The nature of LIN-ZHI INTERNATIONAL’s business dictates that personnel must remain flexible with the ability to accept responsibilities within their educational  and training levels. These may be different from those stated on their ‘Terms of
Employment’.

JOB TITLE:
Regulatory Affairs Associate/Technical Support Associate

RESPONSIBLE TO:
Regulatory Affairs Manager/VP of Operations

GENERAL DUTIES:
‐Responsible for International Organization for Standardization (ISO) system
‐Responsible for obtaining and maintaining compliance to regulations from different regulatory authorities such as the U.S. FDA, Health Canada, and the European Union.
‐Responsible for performing internal audits and facilitating external audits
-Customer technical support
* Additional duties may be added as the need arises

SPECIFIC DUTIES:
Regulatory Affairs Associate
-Maintain document control, certifications, and standards
‐Handle complaints, nonconformances, CAPAs
‐Perform internal audits to ensure that SOPs are followed
‐Facilitate external audits such as the FDA, ISO, and customer audits
‐New device registration
 ‐Create and update Bartender labels
 * Additional duties may be added as the need arises

Technical Support Associate:
– Customer Complaint Handling (intake of customer complaint, testing and investigation of product issues)
-Assay and Parameter Troubleshooting
-Distribution of product information/ information requests (product catalog, product insert, parameter sheet, cross-reactivity information) to customers
-Assist in the update of Engineering Change Orders (ECOs) that involve changes to product inserts and parameter sheets
-Cross-reactivity record maintenance
-Run retain tests
-New employee technology presentation
‐ Coordinating product samples with the Production Team for bids
‐ Generating bid protocols/procedures
* Additional duties may be added as the need arises.

QUALIFICATION & EXPERIENCE REQUIREMENTS:
M.S. Or B.S. in the area of biology (or relevant scientific discipline)
‐Receive a degree or a certificate from a certified regulatory affairs program or have at least one year of professional experience in regulatory affairs or in quality management systems relating to medical devices
‐Applicants should be well-versed in the use of the internet/e-mail, Adobe Acrobat, Microsoft Word, Excel, and PowerPoint programs
‐Applicant should have a high attention to detail and ability to work well under deadline situation
 ‐Excellent written and verbal communication skills
 ‐Ability to work well in a team

Lin-Zhi International, Inc. is committed to building a diverse and inclusive work environment that reflects the society and communities in which we are located.
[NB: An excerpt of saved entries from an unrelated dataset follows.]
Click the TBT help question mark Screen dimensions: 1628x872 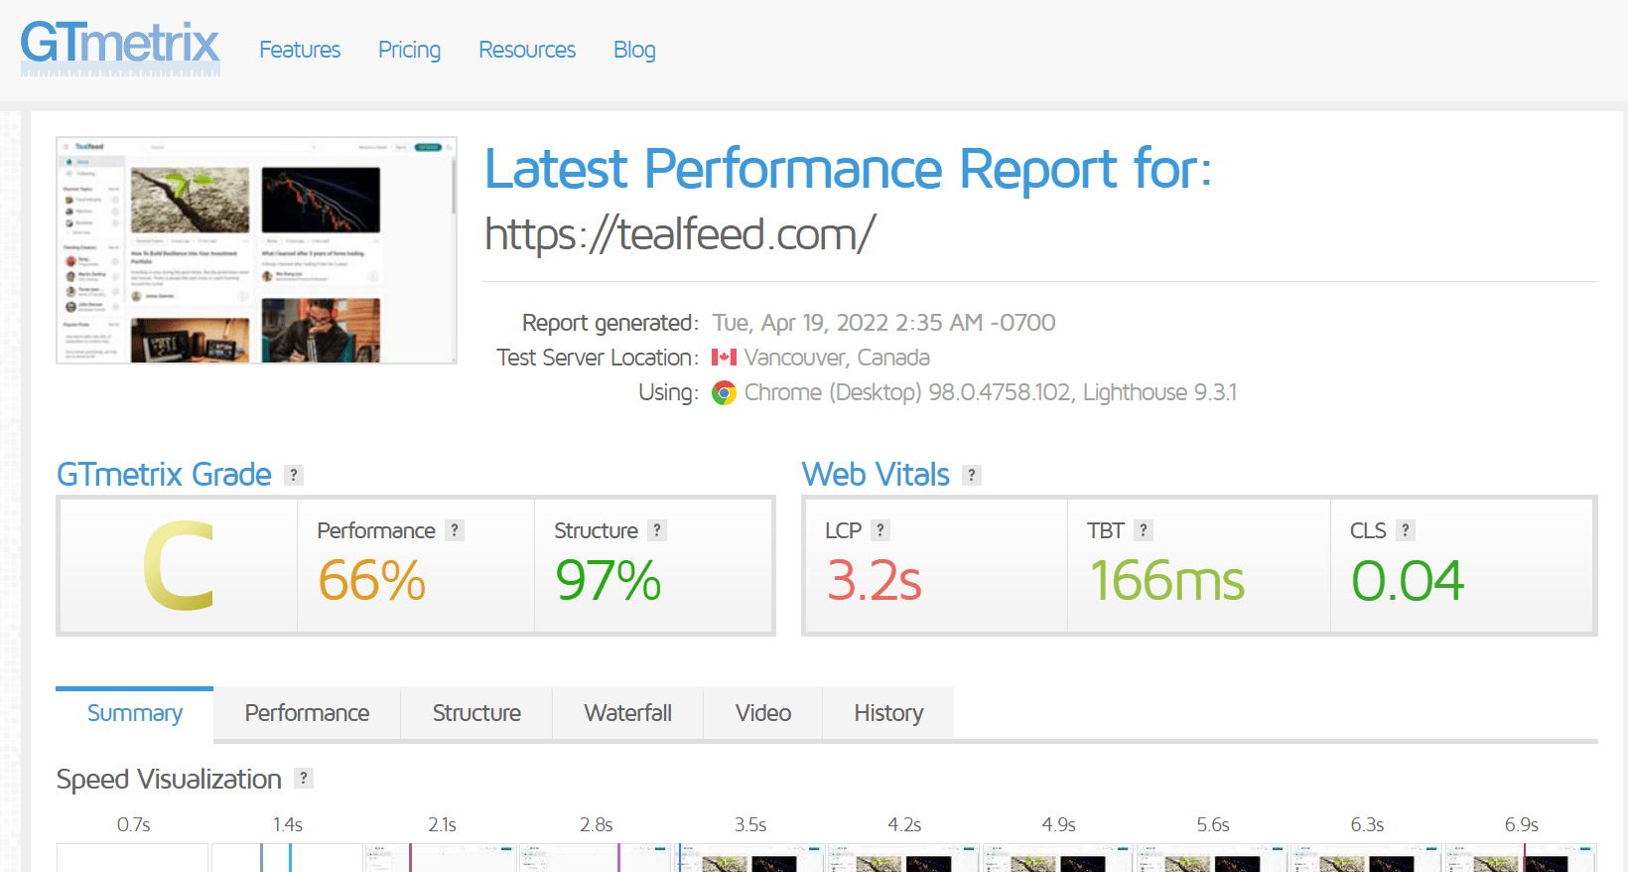1144,530
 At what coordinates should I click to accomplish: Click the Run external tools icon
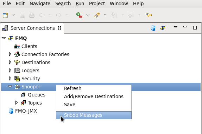(x=79, y=15)
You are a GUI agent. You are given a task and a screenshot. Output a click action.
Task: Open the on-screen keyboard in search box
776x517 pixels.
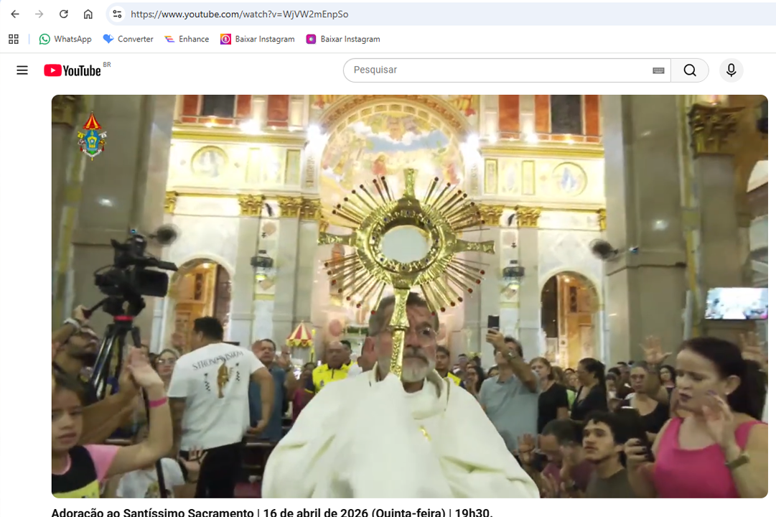(x=658, y=70)
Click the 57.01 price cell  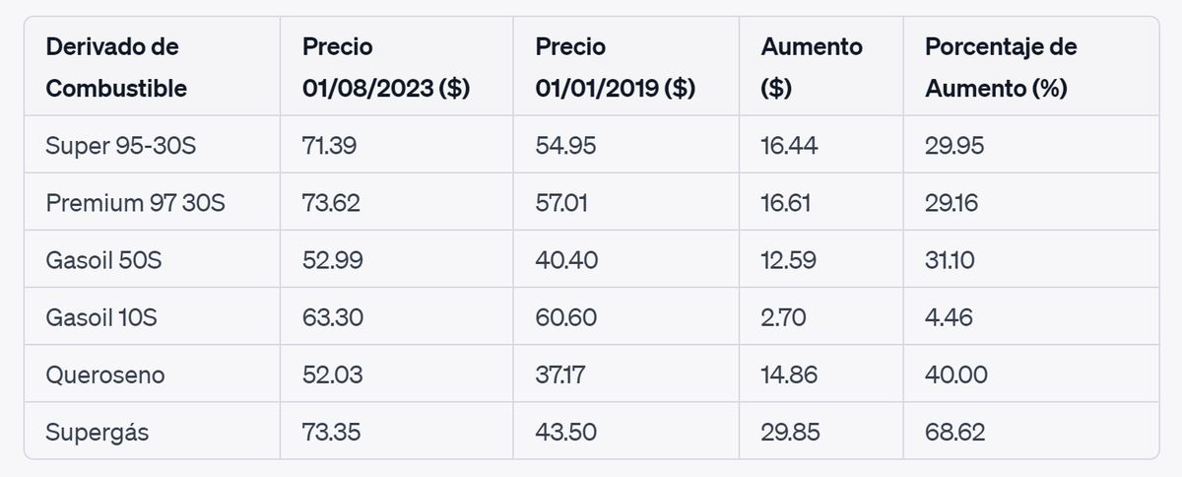[565, 203]
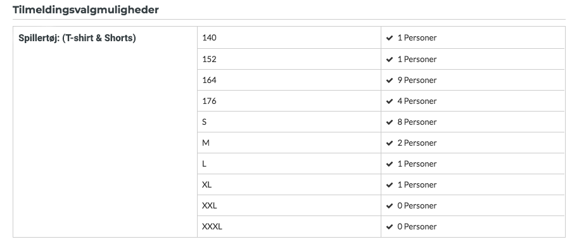Screen dimensions: 572x244
Task: Open the 4 Personer count for size 176
Action: point(417,101)
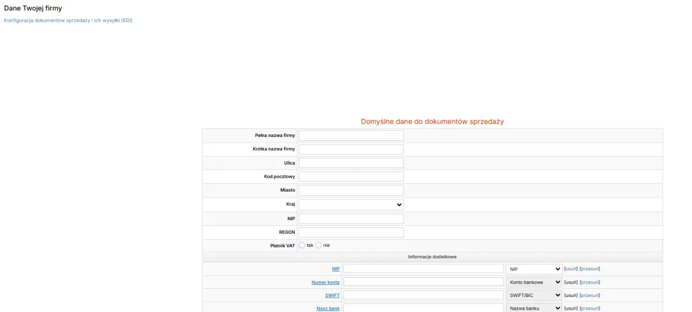Remove the NIP additional info row

click(570, 269)
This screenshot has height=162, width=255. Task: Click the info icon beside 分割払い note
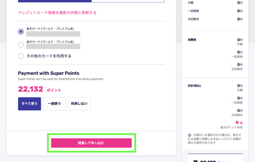coord(189,135)
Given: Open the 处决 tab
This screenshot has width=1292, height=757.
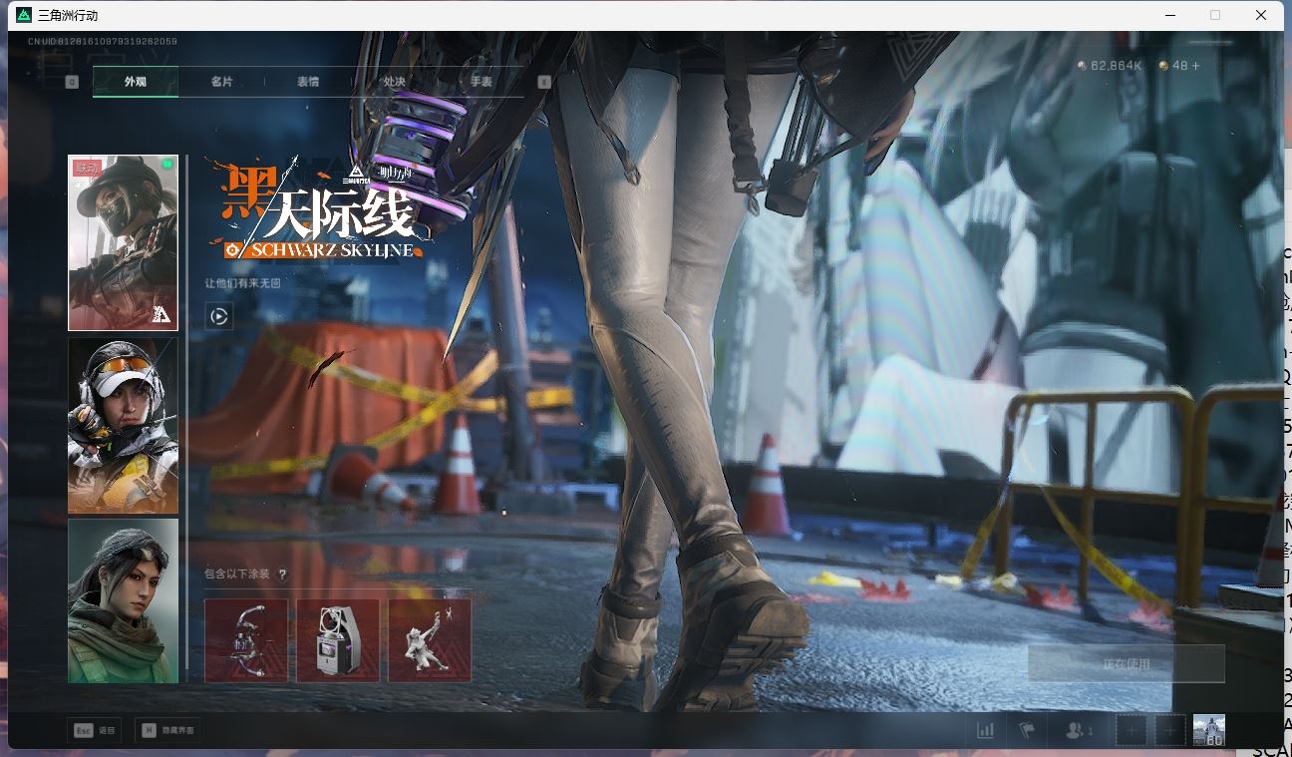Looking at the screenshot, I should 394,82.
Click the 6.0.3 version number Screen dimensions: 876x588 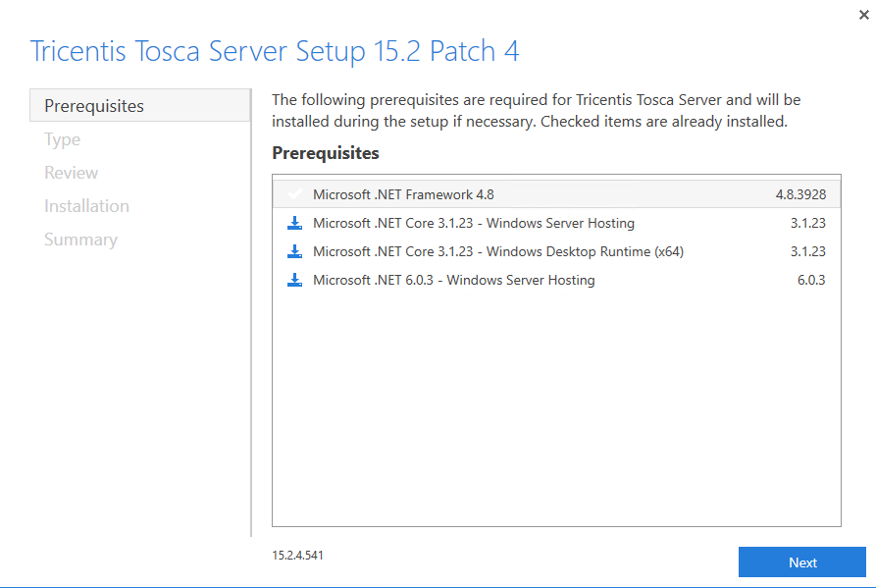click(810, 280)
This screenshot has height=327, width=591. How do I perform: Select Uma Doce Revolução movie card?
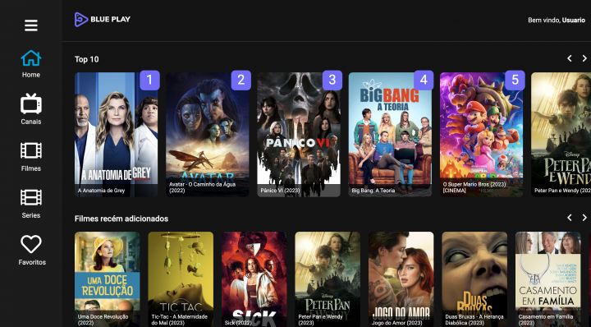(x=107, y=279)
We’re committed to diversityand actively seek out applicants from groups facing systemic inequities in the biotech world.

Lin-Zhi International, Inc. is an equal opportunity employer. We enthusiastically welcome and accept our responsibility to make employment decisions without regard to race, gender, sex, sexual orientation, gender identity, age, religious creed, color, national origin, religion, marital, status, medical condition as defined under State law, disability, genetic information, military service, pregnancy, childbirth and related medical conditions or any other classification protected by federal, state, and/or local laws and ordinances.